To specifically see how the MPI ranks were assigned, one could add --display-map --display-allocation to the mpirun options.

Controlling which Cobalt instance (GPU) for my commands

IF YOU ARE ONLY USING KNL NODES NOTHING CHANGES AND YOU CAN IGNORE THIS

Because of the difference in architectures and limitations in Cobalt V1, we are running two Cobalt instances, the existing one for the KNL nodes, which remains as is, and a second one for the GPU nodes. You need to be able to control which instance you are interacting with and there are several ways to do so. - As was true in the past, if you do nothing, the commands will default to the architecture associated with the host you are on when you issue it - If you are on the Theta login nodes, commands will default to the KNL instance. - If you are on a GPU node, for instance the build nodes, then commands will default to the GPU instance. - You can set an environment variable to control which instance the default commands (qsub, qstat, etc) will interact with. The primary use case here will be users who only use GPU nodes, but are working from the Theta login nodes. To do so, you may: - module load cobalt/cobalt-knl which would make cobalt commands interact with the original Cobalt instance and launch jobs on the KNL nodes - module load cobalt/cobalt-gpu which would make Cobalt commands interact with the new Cobalt instance and launch jobs on the GPU nodes - you can also set COBALT_CONFIG_FILES= - knl config: /etc/cobalt.knl.conf - gpu config: /etc/cobalt.gpu.conf

You can use suffixed commands to explicitly control which instance you are interacting with. If you regularly use both types of nodes, this is the recommended path to avoid confusion and to prevent launching jobs on the wrong architecture.
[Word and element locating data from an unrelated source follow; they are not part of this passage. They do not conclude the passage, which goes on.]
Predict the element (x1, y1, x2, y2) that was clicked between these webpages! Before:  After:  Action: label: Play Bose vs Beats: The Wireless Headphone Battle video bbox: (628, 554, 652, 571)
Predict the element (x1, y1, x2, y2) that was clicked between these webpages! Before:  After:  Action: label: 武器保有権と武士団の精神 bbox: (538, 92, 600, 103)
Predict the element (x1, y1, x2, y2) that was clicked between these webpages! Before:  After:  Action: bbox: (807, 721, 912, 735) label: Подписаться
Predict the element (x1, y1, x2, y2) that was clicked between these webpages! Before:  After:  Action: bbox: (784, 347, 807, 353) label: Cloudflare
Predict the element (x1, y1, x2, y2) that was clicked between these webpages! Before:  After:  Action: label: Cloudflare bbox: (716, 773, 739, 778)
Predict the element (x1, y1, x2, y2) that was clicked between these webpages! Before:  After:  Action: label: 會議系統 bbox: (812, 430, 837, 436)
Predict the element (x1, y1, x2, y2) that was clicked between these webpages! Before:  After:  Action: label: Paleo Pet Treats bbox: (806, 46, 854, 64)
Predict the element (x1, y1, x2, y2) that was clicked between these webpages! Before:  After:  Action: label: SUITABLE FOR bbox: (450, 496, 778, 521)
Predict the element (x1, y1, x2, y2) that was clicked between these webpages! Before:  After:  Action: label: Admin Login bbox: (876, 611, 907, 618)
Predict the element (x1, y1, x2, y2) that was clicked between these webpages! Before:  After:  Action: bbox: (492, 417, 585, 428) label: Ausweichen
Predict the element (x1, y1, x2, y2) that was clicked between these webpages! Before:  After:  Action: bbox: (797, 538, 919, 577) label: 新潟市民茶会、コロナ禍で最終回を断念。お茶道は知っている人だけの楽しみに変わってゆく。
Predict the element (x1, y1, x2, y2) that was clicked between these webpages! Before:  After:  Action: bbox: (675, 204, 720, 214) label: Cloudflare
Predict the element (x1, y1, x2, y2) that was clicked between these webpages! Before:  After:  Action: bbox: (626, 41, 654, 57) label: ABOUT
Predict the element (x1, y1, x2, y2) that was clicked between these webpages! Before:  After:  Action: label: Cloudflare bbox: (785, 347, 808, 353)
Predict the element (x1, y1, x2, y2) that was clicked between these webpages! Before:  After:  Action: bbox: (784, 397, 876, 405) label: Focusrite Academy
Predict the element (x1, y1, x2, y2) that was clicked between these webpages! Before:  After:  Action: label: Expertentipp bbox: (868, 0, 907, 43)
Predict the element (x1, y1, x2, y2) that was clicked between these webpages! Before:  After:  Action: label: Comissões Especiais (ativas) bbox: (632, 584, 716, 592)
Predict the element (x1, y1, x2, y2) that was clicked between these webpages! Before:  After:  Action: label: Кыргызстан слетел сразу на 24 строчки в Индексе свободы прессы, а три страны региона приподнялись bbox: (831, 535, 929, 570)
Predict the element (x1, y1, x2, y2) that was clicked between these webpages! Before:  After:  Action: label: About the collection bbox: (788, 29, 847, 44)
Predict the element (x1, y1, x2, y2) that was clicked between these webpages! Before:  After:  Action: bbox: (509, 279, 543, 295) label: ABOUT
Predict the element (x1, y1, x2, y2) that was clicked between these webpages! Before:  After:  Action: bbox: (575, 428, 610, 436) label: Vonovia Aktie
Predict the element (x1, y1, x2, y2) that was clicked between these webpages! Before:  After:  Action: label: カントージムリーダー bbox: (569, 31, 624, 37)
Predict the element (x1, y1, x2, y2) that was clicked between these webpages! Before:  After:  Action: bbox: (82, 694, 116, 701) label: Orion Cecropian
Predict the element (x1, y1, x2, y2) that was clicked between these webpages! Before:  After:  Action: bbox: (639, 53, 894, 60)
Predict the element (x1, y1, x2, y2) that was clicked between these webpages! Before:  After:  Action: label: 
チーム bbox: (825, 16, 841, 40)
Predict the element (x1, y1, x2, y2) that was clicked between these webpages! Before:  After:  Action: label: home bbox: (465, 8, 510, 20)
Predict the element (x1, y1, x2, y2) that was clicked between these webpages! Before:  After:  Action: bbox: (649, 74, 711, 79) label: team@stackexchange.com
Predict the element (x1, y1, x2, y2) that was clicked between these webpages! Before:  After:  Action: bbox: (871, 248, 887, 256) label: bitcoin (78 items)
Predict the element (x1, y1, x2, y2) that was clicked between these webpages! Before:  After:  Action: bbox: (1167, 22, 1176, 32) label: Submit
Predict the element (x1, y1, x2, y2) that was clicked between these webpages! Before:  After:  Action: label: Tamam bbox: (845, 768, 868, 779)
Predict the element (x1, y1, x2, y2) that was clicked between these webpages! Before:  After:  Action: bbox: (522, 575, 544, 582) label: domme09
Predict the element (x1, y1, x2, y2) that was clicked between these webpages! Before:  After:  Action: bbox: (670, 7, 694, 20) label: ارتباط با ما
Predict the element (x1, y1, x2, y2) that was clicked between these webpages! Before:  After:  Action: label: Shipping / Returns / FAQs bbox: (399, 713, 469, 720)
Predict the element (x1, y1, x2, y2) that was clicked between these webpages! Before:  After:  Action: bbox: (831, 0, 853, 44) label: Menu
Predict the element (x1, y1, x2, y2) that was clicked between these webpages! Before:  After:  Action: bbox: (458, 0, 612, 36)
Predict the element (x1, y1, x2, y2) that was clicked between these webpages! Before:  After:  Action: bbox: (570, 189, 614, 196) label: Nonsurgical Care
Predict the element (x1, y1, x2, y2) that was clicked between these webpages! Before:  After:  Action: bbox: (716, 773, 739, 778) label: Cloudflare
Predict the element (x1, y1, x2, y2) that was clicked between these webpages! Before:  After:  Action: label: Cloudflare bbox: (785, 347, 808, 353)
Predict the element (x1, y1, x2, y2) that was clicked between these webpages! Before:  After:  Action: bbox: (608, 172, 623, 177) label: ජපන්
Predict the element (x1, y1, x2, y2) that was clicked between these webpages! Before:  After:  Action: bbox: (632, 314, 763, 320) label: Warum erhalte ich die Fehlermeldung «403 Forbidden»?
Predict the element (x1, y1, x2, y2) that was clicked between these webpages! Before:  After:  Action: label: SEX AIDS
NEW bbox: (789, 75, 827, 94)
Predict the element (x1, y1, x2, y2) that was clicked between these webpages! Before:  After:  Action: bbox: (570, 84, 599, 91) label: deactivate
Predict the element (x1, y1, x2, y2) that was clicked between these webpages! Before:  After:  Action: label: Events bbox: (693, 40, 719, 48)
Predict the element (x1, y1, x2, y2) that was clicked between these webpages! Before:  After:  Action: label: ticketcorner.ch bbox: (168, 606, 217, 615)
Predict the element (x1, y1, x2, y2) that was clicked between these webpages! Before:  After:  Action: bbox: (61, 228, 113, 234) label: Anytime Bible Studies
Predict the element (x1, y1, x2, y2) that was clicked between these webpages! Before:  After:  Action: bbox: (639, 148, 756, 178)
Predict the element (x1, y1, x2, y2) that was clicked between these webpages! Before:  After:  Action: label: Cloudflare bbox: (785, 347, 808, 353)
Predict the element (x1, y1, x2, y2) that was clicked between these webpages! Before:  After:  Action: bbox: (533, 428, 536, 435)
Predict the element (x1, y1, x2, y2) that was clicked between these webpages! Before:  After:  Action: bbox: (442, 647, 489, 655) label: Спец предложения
All the commands you are used to are there, they take the same command line parameters, etc., they just have either -knl or a -gpu suffix on them. For instance: - qsub-knl would submit a job to the KNL nodes - qstat-gpu would check the queue status for the GPU nodes.

Requesting DGX nodes or individual GPUs The DGX nodes, which contain (8) A100 GPUs, are extremely powerful and it can be very difficult for a single job to efficiently use an entire node. For this reason, you may request either full nodes (all 8 GPUS) or individual GPUs. What you are assigned (a node or a GPU) is dependent on the queue you submit to: - If the queue name ends in -node, you will get full nodes (8 A100 GPUs) - If the queue name ends in -gpu, you will get an individual GPU - The -n parameter on the qsub is the number of resources of the type in that queue. So, for example: - qsub -n 2 -q full-node <rest of command line> would get you two full DGX nodes, which would be a total of (16) A100 GPUs - qsub -n 2 -q single-gpu <rest of command line> would get you two A100 GPUs

For reservations, you can only have one queue, and the resources in the queue need to be consistent, so your entire reservation must be in nodes or GPUs. If you need both, you will need two reservations, one for each type of resource.

- Node names are of the form thetagpu## where ## ranges from 01 to 24.  This is an entire node (8 GPUs)
- GPU names are of the form thetagpu##-gpu# where the GPU numbers range from 0-7.

Multi-Instance GPU (MIG) mode

The A100 GPUs have a capability known as Multi-Instance GPU (MIG). This allows you a single A100 GPU to be reconfigured at a hardware level down to a maximum of 7 instances. The valid configuration are shown in a table on the MIG page referenced above. These instances appear as a GPU to the application. In order to use this feature, the GPU must be put into MIG mode and this requires a reset of the GPU. At the current time, we are not supporting scheduling at the MIG level. However, a user can request that their GPU be put in MIG mode and then they can reconfigure the GPU into a supported configuration from their job script.

If you wish to have the resources you have requested put into MIG mode you can add either of these to your qsub command line: --attrs mig-mode=True.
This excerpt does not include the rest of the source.